(Pixel coordinate grounding data)

============

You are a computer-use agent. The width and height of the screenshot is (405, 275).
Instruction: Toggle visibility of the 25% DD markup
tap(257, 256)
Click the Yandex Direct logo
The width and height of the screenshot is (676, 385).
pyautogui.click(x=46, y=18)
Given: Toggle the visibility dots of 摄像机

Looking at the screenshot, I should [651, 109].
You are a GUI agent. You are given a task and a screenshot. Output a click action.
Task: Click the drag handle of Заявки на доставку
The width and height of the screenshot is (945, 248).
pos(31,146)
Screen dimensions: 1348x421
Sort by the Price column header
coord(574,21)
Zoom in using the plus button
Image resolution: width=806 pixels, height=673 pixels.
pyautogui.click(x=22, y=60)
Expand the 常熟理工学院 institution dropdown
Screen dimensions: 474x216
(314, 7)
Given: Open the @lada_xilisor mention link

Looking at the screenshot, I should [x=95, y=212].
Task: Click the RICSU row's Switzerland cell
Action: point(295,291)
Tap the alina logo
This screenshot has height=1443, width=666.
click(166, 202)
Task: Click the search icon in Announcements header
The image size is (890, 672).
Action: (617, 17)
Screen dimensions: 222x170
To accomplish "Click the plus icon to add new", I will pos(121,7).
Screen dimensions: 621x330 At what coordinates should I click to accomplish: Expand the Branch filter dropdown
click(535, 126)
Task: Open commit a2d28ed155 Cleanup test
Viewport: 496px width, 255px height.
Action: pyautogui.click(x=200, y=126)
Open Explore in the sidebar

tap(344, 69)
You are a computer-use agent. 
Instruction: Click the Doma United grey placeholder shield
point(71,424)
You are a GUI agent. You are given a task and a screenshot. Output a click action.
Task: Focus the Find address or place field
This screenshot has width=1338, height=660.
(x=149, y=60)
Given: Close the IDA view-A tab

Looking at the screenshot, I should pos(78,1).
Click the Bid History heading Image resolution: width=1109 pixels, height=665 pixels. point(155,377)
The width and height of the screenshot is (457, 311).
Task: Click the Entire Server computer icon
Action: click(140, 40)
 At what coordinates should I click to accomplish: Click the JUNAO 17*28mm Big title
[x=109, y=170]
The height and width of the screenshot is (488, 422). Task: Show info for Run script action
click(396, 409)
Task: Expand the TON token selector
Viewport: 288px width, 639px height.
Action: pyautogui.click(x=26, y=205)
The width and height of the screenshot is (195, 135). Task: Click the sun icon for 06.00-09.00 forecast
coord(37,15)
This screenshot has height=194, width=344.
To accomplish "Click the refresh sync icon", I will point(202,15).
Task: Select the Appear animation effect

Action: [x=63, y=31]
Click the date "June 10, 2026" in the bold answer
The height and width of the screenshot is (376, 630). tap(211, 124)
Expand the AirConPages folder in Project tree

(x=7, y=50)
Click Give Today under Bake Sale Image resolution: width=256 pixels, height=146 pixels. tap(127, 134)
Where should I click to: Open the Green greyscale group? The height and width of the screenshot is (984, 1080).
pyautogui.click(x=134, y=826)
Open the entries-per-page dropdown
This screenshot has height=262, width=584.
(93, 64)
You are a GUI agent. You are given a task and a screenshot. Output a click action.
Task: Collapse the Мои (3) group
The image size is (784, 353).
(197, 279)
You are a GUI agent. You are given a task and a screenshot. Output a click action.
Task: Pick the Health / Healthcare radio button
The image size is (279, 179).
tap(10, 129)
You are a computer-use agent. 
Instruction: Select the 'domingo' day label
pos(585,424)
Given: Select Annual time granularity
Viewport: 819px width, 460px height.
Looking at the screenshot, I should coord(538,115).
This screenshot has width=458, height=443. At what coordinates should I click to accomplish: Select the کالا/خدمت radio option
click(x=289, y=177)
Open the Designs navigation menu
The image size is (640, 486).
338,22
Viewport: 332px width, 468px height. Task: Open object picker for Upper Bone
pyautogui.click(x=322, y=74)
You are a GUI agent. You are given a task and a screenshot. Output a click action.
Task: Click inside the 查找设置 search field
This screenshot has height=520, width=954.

============

Pull out all lines from the entries above in which the word "field" appears.

Task: Focus the Find address or place field
Task: Click inside the 查找设置 search field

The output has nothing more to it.